Il quadro globale fornito dalla ceramica rinvenuta nei siti finora indagati puntualizza pertanto la capillare occupazione del Tavoliere durante il VI millennio a.C., fenomeno al quale non sono esenti le aree montuose del Gargano e del Subappennino.
I fittili rientrano soprattutto nella classe delle ceramiche grossolane impresse e incise secondo canoni stilistici arcaici, con l'ausilio di una strumentazione piuttosto varia. Sono attestati i motivi a unghiate, a ditate e a pizzicato, a punzonature e a tacche minute, disposti in allineamenti spesso disordinati, tendenti a ricoprire l'intera superficie: frequenti sono le bande a zig-zag di motivi a rockers cardiali o lisci, i tremuli cardiali e le incisioni lineari e a tratti verticali o obliqui, a cui si accompagnano, apparentemente in minor misura, le classi fini brunite e graffite: documentata, in qualche caso, la presenza di ceramica figulina dipinta con motivi in bianco e rosso, attestante la prosecuzione dell'arco vitale dell'insediamento.
L'industria litica comprende foliati a sezione piano-convessa, con peduncolo e ritocco monofacciale, bulini e lame a dorso, geometrici e troncature. Su tutte le superfici esaminate si sono rinvenute evidenti tracce della presenza di strutture abitative, testimoniate dalla presenza dei resti di intonaci di capanne con impronte di palo, assieme a espressioni del vivere quotidiano come le macine.

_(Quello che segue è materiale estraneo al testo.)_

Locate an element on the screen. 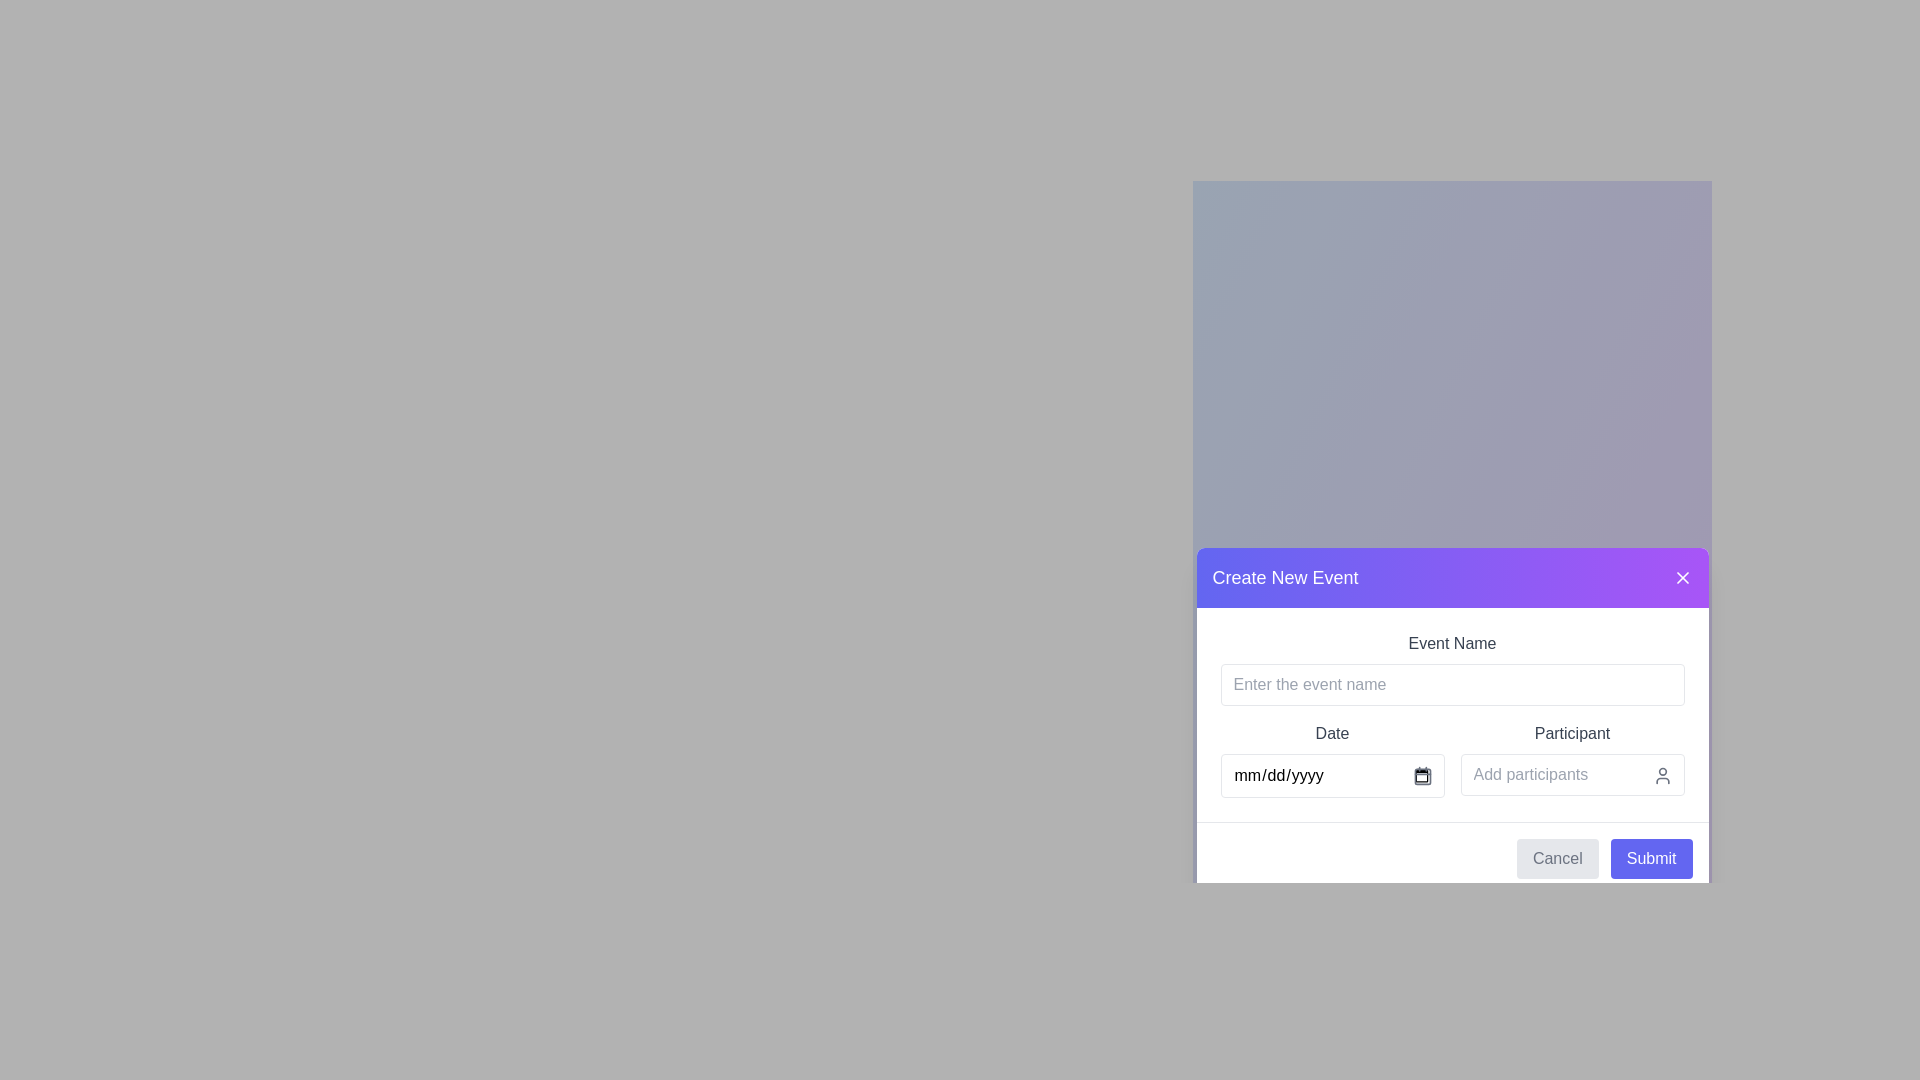 The height and width of the screenshot is (1080, 1920). a date from the calendar in the 'Create New Event' modal dialog, which features a gradient title bar and an input field for the event name is located at coordinates (1452, 721).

La recente campagna di scavo nel centro di Foggia ha ulteriormente arricchito il quadro delle conoscenze sulle modalità della frequentazione umana in Capitanata durante il Neolitico, a conferma dell'adeguatezza del Tavoliere all'insediarsi di comunità di agricoltori.

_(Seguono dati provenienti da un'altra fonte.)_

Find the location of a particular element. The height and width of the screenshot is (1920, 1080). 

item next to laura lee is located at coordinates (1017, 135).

Gli scavi, eseguiti all'interno della Villa Comunale nel corso del 1993, hanno portato alla luce un tratto di fossato delimitante una superficie contrassegnata dalla presenza di battuti, fori di palificazione, canalette e buche di forma ovale.

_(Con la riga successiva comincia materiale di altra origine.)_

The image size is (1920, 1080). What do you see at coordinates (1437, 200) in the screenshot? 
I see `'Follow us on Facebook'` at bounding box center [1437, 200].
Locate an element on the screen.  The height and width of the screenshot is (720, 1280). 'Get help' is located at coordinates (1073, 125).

All'interno del fossato è stata poi individuata la presenza di una vasta cavità artificiale a forma di grotticella, separata dal letto del fossato da un muretto. Subito all'esterno della Villa comunale, all'angolo tra via Galliani e via Brigata Pinerolo, un intervento d'urgenza ha evidenziato tracce di una deposizione infantile, a cui era pertinente un pendaglio forato in giadeite, andata distrutta dal groviglio di tubazioni di vario genere che corrono in quel tratto sotto il manto stradale. I materiali ceramici recuperati in entrambe le aree di scavo consentono un'attribuzione cronologica del sito a un arco compreso tra il Neolitico antico e quello medio.
2) L'età del Rame
La fisionomia culturale della Puglia settentrionale durante l'età dei Metalli è sempre apparsa labile e indistinta. Anche in un ambito più ampio, relativo all'Italia centro-meridionale, gli apporti innovativi introdotti dai gruppi di cercatori di metalli nel vecchio mondo degli agricoltori neolitici sembrano articolarsi secondo modalità non sempre definite. L'avvio di una ricerca mirata ha invece consentito, con esiti del tutto insperati, la scoperta di numerose documentazioni relative all'Eneolitico, finanche in un territorio considerato tradizionalmente povero di testimonianze archeologiche come il Subappennino Dauno, che si configura attualmente come la parte più vivace della Daunia durante il III millennio a.C..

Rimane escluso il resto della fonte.